Mädchen und junge Frauen sind in der Schweiz, im Vergleich mit Knaben, weniger körperlich und sportlich aktiv. Die Gründe dafür sind vielfältig und die Folgen wiegen schwer. Denn die Grundlagen für einen anhaltend aktiven Lebensstil werden in der Kindheit gelegt. Was also kann man tun, damit die Girls im Sport – und insbesondere im Tennis – nicht auf der Strecke bleiben?

Sport und körperliche Aktivitäten sind für Kinder zentral. Denn dadurch erwerben sie schon früh vielfältige Bewegungsformen und sportbezogene Einstellungen, sie entwickeln Körperbewusstsein und Selbstvertrauen und fördern ihre physische und psychische Gesundheit. Haben sie dies einmal gelernt, ist es wahrscheinlicher, dass sie auch später einen aktiven Lebensstil pflegen oder nach einem «Dropout» zurück zum Sport finden (vgl. BASPO: Förderung von Mädchen und jungen Frauen im Sport. Ein aktueller Stand und Handlungsbedarf).

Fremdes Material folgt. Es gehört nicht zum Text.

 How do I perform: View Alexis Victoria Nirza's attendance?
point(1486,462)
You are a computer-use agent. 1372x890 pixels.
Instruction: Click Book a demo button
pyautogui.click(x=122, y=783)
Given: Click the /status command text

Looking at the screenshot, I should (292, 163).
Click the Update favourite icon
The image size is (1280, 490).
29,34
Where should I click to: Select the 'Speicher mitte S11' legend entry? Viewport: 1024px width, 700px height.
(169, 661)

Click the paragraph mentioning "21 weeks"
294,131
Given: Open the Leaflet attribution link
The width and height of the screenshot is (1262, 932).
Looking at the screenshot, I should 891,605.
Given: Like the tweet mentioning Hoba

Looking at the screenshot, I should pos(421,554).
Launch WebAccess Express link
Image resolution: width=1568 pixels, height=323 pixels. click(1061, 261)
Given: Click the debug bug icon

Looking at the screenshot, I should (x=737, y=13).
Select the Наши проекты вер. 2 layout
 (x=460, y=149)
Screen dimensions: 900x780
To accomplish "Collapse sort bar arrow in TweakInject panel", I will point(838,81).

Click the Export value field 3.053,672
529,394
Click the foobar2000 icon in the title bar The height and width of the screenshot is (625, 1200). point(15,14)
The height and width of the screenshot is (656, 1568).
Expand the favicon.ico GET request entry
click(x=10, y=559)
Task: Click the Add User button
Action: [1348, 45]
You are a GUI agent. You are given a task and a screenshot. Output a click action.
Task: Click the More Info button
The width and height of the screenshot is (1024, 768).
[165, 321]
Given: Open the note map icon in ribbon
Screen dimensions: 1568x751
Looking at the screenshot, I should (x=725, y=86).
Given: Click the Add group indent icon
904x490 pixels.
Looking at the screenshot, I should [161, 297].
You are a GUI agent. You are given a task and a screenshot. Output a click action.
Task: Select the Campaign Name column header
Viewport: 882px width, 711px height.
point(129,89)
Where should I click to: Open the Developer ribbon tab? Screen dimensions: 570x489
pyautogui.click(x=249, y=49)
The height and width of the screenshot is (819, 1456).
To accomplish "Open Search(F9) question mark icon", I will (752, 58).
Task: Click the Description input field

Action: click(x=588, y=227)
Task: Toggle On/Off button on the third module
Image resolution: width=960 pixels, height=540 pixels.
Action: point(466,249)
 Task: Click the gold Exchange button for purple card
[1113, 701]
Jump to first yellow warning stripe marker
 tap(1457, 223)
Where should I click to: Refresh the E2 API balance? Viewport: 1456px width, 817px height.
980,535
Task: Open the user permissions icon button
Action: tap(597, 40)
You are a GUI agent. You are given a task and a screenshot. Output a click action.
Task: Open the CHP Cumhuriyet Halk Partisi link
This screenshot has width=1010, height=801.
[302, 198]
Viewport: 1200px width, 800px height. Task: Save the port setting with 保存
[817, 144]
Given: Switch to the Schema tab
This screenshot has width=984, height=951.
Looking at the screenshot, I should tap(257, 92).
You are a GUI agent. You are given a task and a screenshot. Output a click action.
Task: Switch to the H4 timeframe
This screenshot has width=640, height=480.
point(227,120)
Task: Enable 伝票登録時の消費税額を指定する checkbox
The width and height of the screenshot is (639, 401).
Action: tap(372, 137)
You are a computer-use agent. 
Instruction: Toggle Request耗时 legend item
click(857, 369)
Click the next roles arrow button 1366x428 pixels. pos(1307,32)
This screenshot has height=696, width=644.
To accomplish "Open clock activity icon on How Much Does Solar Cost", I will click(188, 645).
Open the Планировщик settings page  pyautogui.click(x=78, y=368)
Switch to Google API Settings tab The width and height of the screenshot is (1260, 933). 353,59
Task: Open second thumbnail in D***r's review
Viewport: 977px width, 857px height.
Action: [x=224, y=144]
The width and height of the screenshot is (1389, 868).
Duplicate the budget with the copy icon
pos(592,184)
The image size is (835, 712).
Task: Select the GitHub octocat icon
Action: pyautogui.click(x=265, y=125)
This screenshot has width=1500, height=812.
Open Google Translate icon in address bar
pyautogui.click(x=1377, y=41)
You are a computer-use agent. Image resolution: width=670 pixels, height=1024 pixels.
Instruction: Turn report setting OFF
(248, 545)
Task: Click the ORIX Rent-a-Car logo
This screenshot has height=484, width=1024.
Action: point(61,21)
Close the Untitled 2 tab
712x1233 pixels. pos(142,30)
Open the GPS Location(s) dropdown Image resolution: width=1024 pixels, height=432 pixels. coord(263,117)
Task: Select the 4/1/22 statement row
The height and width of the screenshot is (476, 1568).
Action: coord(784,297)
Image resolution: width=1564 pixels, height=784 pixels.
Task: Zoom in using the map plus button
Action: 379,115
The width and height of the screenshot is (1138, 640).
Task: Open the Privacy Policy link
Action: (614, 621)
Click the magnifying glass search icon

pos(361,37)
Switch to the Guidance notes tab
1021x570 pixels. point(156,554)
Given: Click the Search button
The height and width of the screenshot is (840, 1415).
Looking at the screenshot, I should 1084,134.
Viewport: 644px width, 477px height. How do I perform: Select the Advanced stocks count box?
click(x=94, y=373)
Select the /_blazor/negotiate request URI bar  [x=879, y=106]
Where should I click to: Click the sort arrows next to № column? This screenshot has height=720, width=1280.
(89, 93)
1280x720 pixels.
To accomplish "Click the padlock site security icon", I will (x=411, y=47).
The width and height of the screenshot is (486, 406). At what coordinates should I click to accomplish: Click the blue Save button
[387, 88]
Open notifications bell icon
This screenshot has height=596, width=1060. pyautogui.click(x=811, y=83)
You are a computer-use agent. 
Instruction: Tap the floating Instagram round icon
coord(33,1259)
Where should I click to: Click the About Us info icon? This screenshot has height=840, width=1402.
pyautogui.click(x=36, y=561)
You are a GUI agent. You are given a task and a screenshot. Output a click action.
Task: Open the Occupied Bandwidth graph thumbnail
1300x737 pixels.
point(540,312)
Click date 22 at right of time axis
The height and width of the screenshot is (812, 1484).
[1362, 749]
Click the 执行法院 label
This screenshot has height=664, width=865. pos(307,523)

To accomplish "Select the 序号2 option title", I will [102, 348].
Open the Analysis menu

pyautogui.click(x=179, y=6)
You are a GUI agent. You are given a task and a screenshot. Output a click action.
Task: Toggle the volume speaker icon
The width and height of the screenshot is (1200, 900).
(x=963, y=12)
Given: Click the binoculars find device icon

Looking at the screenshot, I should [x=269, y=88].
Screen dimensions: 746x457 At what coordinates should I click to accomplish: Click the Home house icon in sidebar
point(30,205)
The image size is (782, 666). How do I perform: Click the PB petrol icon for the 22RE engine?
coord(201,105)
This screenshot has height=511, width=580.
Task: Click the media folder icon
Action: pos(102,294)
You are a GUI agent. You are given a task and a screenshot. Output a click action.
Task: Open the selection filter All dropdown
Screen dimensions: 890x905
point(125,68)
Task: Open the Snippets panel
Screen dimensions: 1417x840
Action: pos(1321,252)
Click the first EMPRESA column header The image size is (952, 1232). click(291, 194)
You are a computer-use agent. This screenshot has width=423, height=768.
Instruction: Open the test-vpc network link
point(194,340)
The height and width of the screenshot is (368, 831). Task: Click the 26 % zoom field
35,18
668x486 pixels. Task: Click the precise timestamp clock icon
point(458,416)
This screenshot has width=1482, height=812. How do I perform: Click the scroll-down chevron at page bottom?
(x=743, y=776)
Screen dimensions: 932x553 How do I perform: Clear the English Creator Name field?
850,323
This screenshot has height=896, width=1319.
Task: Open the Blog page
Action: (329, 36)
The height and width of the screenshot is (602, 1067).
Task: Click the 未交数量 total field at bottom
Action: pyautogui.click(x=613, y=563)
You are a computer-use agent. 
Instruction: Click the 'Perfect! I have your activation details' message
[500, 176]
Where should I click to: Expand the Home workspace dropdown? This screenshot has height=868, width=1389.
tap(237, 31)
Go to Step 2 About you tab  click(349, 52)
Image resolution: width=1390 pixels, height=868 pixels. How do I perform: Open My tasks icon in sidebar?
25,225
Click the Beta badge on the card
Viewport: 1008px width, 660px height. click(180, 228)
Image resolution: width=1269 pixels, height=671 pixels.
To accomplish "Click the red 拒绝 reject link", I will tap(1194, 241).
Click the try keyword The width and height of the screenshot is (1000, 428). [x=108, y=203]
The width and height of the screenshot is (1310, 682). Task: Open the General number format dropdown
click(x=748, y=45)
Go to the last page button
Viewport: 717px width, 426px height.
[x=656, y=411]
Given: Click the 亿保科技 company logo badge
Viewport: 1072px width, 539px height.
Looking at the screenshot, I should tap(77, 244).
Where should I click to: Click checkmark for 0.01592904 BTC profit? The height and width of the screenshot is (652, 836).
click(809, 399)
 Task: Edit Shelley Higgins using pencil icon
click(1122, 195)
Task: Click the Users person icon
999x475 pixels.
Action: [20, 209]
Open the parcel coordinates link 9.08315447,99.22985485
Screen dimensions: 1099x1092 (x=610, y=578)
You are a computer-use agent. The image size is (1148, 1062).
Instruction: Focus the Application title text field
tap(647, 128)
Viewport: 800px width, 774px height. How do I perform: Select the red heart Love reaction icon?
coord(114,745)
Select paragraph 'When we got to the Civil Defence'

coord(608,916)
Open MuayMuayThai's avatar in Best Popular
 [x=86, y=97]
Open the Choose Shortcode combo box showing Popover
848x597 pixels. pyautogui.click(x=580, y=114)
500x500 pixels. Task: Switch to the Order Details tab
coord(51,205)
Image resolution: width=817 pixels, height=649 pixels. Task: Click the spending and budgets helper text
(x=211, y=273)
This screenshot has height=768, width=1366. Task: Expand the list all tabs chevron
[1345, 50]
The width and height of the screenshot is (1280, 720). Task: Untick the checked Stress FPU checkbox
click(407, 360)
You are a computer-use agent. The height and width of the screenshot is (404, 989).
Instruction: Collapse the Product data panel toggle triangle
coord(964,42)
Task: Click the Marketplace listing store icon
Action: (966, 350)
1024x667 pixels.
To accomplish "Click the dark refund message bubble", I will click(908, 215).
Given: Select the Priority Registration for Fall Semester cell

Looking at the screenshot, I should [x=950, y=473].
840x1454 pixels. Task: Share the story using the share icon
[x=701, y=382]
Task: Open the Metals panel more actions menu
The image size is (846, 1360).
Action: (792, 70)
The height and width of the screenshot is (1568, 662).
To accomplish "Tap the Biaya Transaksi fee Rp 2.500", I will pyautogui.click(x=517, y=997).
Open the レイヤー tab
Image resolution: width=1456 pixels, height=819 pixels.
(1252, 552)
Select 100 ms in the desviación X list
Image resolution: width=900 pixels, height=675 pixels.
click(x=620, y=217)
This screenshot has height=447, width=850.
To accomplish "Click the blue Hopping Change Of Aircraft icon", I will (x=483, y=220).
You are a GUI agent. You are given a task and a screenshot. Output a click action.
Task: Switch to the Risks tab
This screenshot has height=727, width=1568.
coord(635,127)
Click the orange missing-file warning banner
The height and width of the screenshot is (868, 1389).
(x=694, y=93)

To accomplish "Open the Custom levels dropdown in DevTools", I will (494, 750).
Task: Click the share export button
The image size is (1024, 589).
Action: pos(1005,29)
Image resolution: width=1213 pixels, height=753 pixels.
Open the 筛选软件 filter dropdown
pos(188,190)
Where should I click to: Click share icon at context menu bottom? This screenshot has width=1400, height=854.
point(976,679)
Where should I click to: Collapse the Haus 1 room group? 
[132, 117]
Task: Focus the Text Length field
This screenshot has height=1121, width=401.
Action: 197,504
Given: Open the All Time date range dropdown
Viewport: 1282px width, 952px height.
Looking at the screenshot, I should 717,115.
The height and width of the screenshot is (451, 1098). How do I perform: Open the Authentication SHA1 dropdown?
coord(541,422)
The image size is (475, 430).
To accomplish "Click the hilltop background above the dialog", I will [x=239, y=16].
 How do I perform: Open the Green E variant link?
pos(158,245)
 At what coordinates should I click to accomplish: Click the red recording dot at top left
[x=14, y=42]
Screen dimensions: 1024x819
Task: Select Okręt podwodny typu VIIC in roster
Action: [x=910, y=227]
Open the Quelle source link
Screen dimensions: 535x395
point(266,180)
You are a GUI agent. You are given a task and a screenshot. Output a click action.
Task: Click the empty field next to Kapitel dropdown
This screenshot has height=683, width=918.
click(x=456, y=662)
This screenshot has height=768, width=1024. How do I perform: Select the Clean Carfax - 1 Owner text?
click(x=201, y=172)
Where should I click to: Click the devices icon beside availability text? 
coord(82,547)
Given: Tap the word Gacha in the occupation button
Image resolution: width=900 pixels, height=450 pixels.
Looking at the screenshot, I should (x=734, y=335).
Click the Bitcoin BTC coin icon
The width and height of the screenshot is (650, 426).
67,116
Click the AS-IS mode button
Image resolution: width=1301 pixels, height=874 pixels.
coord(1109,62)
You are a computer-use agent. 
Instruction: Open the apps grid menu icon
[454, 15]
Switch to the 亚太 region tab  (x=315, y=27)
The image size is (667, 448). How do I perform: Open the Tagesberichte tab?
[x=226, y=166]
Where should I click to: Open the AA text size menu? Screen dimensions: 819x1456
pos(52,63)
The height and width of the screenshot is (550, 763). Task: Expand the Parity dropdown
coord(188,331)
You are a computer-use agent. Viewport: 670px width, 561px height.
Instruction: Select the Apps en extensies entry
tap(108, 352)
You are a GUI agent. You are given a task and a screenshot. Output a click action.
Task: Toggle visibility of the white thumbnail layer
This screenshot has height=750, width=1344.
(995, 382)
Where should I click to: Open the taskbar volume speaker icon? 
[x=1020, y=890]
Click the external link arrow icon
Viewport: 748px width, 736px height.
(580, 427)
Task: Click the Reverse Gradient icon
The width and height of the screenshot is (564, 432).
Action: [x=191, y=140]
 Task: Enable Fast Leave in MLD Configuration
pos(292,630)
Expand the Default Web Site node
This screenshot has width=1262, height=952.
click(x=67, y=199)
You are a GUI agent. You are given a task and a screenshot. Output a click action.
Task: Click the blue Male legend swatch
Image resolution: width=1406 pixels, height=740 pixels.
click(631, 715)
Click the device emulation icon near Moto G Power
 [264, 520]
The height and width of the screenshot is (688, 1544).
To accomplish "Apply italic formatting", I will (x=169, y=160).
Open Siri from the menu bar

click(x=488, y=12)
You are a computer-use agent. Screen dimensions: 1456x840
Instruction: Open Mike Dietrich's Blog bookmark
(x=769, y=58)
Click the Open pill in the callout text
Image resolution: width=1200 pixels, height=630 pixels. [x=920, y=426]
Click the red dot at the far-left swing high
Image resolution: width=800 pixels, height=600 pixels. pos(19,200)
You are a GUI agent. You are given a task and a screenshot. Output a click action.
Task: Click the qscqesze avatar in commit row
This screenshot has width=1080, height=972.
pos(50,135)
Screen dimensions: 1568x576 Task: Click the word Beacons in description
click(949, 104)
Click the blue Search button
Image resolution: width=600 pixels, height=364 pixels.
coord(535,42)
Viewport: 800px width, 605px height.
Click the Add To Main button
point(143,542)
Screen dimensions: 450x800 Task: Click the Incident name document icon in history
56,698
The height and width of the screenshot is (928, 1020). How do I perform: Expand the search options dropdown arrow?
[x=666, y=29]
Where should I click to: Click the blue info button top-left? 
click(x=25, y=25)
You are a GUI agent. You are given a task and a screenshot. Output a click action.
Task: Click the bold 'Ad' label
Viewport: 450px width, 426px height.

Kindern und Jugendlichen wird empfohlen, dass sie täglich mindestens 60 Minuten, mit moderater bis hohe Intensität, körperlich aktiv sind (Bundesamt für Sport BASPO et al., 2013). Wie Studien zeigen, gab es vor 20 Jahren noch vergleichbar viele Frauen, die sich mit einmal Sport pro Woche im Umfang von rund einer bis zwei Stunden begnügten. Heute ist es auch bei den Frauen üblich, dass man mehrmals pro Woche die Sportschuhe schnürt und dabei auf eine Aktivitätszeit von über drei Stunden kommt. Allerdings sind die Männer in der jüngsten Altersgruppe der 15- bis 24-Jährigen und in der ältesten Altersgruppe der über 75-Jährigen immer noch deutlich aktiver als die Frauen (vgl. Lamprecht, Markus, Rahel Bürgi und Hanspeter Stamm: Sport Schweiz 2020: Sportaktivität und Sportinteresse der Schweizer Bevölkerung).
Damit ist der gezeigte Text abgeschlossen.